Des jésuites

Part 6

Chapter 63,494 wordsPublic domain

Ceux qui entrevoient les choses de plus loin ont, il faut l'avouer, une singulière espérance; ils observent le travail qui s'accomplit dans les cultes dissidents; en remarquant les agitations intestines de l'Eglise anglicane, grecque et du protestantisme allemand, ils s'imaginent que l'Angleterre, la Prusse, l'Allemagne, la Russie même, inclinent en secret de leur côté, et vont un jour, les yeux fermés, passer au catholicisme, tels qu'ils l'entendent. Rien, au fond, de plus puéril qu'une semblable imagination.
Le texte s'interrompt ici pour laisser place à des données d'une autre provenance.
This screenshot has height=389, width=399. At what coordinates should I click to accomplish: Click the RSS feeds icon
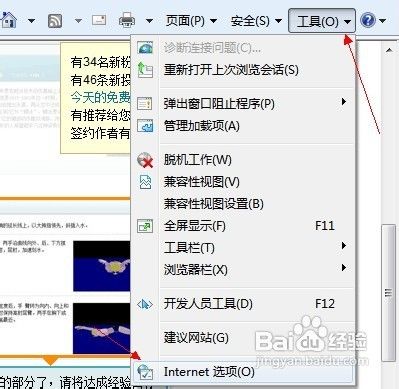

Supposer que le schisme n'est qu'une fantaisie de quatre-vingt-dix millions d'hommes, qui va cesser par une nouvelle fantaisie d'orthodoxie, c'est une sorte de folie chez ceux qui prétendent posséder seuls la confidence de la Providence dans le gouvernement de l'histoire. Si le protestantisme s'accommode de certains points de la doctrine catholique, se persuade-t-on en réalité que ce soit simplement pour se renier et se livrer, sans conditions réciproques? Il s'assimile, cela est vrai, diverses parties de la tradition universelle; mais, par ce travail de conciliation, il fait absolument l'opposé de ceux qui parmi nous ne songent qu'à exclure, interdire, anathématiser. Il s'agrandit à mesure que les nôtres se rappetissent; et si jamais la conversion s'opérait, je prédis à nos ultramontains qu'ils seront plus embarrassés des convertis qu'ils ne le sont aujourd'hui des schismatiques.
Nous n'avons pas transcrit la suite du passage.